Big Wreck chronology
| In Loving Memory Of... (1997) | The Pleasure and the Greed (2001) | Albatross (2012) |

= The Pleasure and the Greed =

The Pleasure and the Greed is the second studio album by Canadian-American rock band Big Wreck and the last released before their break-up. In April 2001, the band made seven songs from the album available for download on their website. On April 30, the band released the lead single from the album, "Inhale", which achieved notable radio airplay in Canada.
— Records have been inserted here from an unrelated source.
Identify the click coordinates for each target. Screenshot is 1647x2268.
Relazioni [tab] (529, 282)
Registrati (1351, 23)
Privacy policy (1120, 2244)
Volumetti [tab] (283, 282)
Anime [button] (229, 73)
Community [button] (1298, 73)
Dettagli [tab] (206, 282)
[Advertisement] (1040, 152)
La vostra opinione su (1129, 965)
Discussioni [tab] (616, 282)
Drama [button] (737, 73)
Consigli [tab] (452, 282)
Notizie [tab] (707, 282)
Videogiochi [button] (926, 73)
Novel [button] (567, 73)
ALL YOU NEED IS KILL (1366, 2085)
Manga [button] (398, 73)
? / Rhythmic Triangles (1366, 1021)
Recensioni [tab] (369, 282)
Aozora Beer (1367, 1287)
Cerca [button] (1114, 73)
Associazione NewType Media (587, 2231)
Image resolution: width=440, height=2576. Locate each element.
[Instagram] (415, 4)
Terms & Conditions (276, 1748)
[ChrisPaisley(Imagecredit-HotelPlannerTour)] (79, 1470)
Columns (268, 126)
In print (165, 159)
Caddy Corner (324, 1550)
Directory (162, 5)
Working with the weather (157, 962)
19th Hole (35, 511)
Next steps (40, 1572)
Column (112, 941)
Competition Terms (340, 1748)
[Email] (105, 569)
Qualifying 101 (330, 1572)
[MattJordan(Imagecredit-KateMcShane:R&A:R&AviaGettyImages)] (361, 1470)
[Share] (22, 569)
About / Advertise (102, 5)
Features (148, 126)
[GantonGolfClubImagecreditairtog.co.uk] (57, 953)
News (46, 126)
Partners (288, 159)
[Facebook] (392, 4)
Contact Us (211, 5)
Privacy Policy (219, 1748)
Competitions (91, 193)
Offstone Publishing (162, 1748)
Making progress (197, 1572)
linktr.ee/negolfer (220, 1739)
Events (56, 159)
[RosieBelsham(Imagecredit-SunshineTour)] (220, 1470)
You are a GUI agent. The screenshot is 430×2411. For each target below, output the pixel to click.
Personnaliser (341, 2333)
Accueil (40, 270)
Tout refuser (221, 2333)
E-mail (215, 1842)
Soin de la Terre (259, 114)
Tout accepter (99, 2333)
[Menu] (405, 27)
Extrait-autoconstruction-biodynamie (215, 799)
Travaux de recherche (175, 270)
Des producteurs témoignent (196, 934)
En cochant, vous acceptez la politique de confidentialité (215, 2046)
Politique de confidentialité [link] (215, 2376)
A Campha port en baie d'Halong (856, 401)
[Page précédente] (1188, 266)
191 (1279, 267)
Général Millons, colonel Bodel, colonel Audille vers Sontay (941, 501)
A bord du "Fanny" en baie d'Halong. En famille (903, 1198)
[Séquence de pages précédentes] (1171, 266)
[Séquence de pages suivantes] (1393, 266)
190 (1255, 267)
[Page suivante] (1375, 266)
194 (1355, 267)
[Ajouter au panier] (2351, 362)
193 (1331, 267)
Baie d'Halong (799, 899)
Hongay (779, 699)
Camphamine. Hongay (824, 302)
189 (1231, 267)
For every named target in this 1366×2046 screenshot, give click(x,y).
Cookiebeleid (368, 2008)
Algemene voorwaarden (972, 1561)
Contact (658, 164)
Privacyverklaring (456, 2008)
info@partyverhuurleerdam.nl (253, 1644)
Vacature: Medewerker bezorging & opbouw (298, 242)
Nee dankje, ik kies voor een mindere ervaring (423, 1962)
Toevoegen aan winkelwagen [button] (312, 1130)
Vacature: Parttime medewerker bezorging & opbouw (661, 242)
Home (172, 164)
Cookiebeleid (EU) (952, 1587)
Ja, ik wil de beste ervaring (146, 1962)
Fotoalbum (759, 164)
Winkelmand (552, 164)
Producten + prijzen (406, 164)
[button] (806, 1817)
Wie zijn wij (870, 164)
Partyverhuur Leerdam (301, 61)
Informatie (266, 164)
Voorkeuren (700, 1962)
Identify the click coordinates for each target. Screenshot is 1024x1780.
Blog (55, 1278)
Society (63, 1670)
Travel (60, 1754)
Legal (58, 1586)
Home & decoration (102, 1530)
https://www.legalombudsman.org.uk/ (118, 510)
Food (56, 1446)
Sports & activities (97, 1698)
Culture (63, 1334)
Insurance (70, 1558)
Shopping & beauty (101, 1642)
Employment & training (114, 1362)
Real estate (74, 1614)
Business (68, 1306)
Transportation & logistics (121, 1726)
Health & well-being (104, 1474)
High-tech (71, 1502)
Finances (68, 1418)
Songs "Ladylike" and "Knee Deep" were also released as singles and music videos were released for each of them. The song "Breakthrough" features Myles Kennedy, the now-former frontman for The Mayfield Four and the current frontman for Alter Bridge. The album was released on June 5, 2001, and debuted at #10 on the Canadian Albums Chart, selling 7,408 copies in its first week.

Nickelback has covered Mistake many times in the past including appearing on the Live at Home film but is commonly mistaken as an original Nickelback songs amongst fans.

Professional ratings
Review scores
| Source | Rating |
| AllMusic | Star Half star |
| CHARTattack | Star |

== Track listing ==

Produced by Dave Jerden except tracks 1, 3, 8, and 12 produced by John Whynot and Ian Thornley.

| No. | Title | Writer(s) | Length |
|---|---|---|---|
| 1. | "Inhale" | Ian Thornley | 3:15 |
| 2. | "Undersold" | Thornley | 4:57 |
| 3. | "Knee Deep" | Thornley, Colin Cripps | 3:36 |
| 4. | "Everything Is Fine" | Thornley | 3:55 |
| 5. | "All by Design" | Thornley, Brian Doherty | 3:47 |
| 6. | "Mistake" | Thornley | 5:06 |
| 7. | "Ladylike" | Thornley | 3:35 |
| 8. | "The Pleasure and the Greed" | Thornley, Daniel Greaves | 3:08 |
| 9. | "No Fault" | Thornley | 3:40 |
| 10. | "Breakthrough" | Thornley | 4:16 |
| 11. | "Ease My Mind" | Thornley | 3:16 |
| 12. | "Broken Hands" | Thornley, Doherty, David Henning, Donald Williams | 4:05 |
| 13. | "Head in the Girl" | Thornley, Doherty, Henning, Williams | 3:49 |
| 14. | "All Our Days Are Numbered" | Thornley | 4:40 |
| 15. | "West Virginia" | Thornley, Greaves | 4:42 |
| 16. | "Defined by What We Steal" | Thornley | 6:55 |
| Total length: |  |  | 66:48 |

== Personnel ==
- Ian Thornley – lead guitar, vocals, keyboards
- Brian Doherty – rhythm guitar
- David Henning – bass
- Forrest Williams – drums
- Myles Kennedy – background vocals on "Breakthrough"
- Daniel Greaves – background vocals on "The Pleasure and the Greed" and "All By Design"

== Charts ==

| Chart (2001) | Peak position |
|---|---|
| Canadian Albums (Billboard) | 10 |

== Covers ==
Nickelback has covered the song "Mistake" live, including on their DVD Live at Home.